*DATA EXCERPTS*
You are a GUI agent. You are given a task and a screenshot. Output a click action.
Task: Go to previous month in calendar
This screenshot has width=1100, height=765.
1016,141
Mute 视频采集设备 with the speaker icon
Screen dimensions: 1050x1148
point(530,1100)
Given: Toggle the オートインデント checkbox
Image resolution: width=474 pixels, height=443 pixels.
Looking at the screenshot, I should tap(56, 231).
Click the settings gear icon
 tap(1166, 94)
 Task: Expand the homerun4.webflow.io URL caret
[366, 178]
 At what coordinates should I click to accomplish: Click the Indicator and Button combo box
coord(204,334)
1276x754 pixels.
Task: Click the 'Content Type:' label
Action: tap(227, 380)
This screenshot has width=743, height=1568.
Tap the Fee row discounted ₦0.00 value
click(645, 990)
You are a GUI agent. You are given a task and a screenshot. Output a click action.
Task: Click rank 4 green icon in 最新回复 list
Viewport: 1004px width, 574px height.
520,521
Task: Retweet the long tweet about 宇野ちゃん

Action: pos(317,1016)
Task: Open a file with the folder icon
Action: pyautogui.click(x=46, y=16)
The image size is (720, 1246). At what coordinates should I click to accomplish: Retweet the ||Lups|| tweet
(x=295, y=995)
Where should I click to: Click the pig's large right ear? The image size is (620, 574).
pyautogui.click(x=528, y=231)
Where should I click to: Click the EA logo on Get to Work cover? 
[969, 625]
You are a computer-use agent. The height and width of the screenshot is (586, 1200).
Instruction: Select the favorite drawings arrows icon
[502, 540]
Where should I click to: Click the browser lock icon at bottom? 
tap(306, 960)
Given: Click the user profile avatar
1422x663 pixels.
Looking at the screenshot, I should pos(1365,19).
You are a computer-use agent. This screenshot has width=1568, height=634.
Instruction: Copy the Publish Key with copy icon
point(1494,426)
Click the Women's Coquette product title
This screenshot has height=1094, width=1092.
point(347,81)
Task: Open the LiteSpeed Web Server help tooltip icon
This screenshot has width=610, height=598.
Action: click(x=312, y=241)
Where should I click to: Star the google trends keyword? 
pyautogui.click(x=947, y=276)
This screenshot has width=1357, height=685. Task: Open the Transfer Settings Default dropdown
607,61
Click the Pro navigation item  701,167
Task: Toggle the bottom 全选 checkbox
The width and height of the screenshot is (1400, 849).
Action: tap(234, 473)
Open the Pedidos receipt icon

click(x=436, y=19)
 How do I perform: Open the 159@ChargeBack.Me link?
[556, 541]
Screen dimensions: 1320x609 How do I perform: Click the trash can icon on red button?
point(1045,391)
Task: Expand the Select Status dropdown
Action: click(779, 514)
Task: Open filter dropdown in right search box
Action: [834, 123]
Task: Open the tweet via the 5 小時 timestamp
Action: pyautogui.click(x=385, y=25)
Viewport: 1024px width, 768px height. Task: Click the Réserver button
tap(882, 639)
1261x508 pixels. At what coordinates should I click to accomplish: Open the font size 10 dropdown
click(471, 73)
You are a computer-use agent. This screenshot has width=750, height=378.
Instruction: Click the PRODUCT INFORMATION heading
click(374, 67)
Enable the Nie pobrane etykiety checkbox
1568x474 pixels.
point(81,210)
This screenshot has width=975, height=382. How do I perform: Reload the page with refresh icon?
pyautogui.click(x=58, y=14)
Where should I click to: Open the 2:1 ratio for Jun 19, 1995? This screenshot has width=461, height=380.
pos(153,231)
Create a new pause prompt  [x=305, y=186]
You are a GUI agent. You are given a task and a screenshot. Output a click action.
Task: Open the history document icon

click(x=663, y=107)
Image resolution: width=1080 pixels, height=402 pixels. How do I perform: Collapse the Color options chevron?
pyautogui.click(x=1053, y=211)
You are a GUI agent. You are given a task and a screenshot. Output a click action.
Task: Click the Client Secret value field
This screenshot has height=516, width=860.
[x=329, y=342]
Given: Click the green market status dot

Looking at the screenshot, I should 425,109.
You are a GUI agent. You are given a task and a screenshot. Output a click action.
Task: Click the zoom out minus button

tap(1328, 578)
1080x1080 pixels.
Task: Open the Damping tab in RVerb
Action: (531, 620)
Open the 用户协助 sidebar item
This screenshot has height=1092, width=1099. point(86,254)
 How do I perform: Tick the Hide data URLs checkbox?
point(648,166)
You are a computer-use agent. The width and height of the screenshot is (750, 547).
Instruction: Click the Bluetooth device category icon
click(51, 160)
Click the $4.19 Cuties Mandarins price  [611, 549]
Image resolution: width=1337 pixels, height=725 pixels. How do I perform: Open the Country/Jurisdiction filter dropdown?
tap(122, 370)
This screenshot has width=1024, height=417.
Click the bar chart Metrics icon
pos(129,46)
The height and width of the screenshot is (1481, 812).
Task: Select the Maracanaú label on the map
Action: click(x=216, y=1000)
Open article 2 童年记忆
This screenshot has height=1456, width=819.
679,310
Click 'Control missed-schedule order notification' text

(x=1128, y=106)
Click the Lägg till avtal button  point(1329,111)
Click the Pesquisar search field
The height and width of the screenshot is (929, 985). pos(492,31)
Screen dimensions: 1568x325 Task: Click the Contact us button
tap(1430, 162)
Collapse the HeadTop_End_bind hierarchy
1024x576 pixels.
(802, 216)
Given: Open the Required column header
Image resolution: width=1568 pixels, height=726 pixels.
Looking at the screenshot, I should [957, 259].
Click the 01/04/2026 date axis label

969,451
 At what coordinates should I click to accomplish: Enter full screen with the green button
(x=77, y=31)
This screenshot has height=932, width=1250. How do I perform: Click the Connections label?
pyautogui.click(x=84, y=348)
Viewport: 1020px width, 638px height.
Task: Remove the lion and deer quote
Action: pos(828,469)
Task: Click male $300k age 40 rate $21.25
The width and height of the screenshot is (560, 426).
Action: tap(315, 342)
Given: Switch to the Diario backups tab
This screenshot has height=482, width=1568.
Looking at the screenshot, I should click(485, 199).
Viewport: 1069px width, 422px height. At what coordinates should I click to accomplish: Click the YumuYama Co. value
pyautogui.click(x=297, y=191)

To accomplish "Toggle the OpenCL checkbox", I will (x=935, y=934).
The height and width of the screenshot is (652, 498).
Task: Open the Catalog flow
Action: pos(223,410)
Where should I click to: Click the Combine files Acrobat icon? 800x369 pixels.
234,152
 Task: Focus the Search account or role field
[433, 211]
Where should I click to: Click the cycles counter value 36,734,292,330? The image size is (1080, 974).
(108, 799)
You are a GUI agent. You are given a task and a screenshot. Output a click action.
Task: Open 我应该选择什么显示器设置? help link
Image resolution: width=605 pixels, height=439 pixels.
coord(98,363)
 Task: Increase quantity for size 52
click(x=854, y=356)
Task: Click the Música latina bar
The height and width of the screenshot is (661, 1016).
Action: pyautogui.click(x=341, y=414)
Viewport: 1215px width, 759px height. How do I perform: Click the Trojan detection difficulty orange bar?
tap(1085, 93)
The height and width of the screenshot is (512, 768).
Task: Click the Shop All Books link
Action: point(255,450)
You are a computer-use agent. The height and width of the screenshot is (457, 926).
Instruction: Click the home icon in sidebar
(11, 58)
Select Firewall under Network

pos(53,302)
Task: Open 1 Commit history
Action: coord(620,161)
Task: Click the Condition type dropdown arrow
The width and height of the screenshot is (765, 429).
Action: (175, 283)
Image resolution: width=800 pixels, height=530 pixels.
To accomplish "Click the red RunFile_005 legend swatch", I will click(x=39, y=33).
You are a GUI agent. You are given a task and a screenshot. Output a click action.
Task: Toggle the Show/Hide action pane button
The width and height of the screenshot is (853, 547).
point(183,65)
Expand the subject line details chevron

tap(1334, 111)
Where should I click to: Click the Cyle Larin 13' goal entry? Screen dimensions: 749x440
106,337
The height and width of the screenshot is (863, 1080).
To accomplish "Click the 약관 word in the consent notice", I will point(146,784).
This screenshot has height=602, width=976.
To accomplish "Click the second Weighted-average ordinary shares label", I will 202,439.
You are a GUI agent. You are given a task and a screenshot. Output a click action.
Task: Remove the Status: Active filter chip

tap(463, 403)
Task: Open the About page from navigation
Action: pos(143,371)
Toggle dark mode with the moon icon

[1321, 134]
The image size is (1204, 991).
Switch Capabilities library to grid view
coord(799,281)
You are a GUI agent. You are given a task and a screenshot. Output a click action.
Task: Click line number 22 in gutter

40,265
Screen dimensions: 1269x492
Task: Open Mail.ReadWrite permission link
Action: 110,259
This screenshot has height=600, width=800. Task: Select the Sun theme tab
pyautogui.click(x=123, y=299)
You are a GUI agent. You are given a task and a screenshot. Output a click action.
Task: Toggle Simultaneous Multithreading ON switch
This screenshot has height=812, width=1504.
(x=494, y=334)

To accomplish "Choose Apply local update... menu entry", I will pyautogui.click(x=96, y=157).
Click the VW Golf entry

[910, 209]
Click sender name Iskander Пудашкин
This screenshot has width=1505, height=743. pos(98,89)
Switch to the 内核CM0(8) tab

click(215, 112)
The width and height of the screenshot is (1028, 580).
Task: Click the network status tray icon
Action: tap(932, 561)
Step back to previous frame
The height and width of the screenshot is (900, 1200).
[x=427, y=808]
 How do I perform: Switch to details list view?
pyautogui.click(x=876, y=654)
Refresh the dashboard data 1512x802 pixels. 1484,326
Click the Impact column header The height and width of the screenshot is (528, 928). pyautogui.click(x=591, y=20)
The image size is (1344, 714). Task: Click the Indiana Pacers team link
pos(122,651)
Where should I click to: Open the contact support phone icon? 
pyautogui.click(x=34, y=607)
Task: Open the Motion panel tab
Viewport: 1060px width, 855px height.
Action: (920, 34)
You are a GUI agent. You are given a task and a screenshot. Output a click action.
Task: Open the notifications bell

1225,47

*REQUIREMENT*
Pull out every line of the records above that contains the word "header".

*RESULT FOR THIS TASK*
Given: Open the Required column header
Click the Impact column header The height and width of the screenshot is (528, 928). pyautogui.click(x=591, y=20)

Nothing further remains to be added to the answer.